- **Task input**
---------------
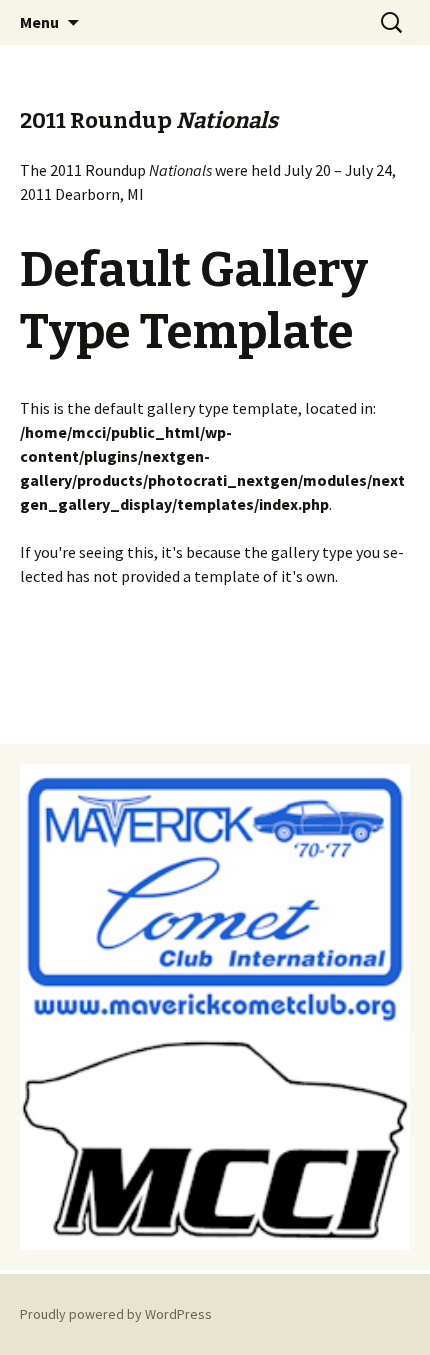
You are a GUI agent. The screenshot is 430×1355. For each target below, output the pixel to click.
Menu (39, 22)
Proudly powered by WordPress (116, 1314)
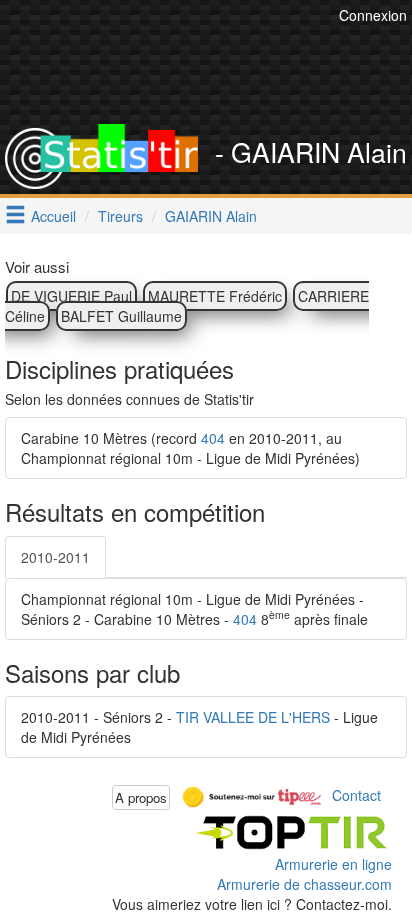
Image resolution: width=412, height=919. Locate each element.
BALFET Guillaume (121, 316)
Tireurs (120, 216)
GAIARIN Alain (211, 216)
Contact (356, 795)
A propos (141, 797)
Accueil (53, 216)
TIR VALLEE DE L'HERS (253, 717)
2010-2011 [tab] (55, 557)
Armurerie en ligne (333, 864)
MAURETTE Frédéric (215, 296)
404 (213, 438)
---------------
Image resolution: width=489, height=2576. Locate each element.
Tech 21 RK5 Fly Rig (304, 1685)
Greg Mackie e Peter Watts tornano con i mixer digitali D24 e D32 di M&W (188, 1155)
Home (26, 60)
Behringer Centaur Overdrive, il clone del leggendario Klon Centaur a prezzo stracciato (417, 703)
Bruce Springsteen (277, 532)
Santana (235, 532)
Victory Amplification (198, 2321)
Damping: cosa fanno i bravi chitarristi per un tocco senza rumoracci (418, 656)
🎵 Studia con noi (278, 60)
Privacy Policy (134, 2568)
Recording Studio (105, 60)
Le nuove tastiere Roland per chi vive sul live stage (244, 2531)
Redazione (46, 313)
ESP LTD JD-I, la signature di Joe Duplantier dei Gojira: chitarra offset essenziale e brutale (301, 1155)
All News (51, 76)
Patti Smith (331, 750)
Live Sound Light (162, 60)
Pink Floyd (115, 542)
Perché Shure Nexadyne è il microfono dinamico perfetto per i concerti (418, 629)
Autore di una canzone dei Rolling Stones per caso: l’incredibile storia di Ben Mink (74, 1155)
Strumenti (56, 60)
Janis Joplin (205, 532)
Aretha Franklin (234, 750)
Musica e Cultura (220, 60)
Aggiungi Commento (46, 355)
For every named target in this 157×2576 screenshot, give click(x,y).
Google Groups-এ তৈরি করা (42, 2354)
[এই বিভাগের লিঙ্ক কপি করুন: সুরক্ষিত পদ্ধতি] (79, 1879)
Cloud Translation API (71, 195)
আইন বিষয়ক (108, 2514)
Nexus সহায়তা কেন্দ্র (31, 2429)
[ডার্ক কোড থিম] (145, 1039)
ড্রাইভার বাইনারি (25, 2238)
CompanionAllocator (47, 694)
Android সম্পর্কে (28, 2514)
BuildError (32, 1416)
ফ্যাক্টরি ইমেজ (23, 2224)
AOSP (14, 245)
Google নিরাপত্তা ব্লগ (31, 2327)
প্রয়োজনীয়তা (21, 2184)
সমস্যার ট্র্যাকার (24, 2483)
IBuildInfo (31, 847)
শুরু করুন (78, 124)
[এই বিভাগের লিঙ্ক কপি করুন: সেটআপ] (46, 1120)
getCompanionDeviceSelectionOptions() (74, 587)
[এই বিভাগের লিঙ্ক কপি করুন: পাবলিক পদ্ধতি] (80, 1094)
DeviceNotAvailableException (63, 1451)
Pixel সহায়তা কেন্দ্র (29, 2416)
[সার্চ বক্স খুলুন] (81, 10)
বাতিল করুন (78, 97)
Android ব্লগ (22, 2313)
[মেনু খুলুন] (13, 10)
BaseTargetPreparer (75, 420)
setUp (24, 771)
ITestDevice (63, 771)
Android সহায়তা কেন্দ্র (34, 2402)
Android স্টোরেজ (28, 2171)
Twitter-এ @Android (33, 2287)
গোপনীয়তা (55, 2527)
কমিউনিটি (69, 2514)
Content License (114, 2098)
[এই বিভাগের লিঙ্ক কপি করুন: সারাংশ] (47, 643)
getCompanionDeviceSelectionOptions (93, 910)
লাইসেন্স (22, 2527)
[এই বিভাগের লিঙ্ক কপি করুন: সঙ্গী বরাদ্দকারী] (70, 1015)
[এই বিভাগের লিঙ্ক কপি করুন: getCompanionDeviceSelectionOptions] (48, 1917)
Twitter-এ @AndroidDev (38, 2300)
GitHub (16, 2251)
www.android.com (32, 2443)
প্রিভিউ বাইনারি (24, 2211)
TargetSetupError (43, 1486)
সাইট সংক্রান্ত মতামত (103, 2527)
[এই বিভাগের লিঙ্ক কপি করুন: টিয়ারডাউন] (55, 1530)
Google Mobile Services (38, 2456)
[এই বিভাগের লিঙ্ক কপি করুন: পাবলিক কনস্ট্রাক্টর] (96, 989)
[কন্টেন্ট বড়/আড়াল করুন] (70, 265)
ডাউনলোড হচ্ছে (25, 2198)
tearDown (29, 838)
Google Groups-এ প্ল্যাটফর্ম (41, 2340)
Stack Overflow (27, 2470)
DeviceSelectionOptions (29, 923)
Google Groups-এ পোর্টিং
---------------
Within the material above, the line with "ডাউনলোড হচ্ছে (25, 2198)" opens the range and the line with "Google Groups-এ পোর্টিং" closes it; reproduce that range word for word.

ডাউনলোড হচ্ছে (25, 2198)
tearDown (29, 838)
Google Groups-এ প্ল্যাটফর্ম (41, 2340)
Stack Overflow (27, 2470)
DeviceSelectionOptions (29, 923)
Google Groups-এ পোর্টিং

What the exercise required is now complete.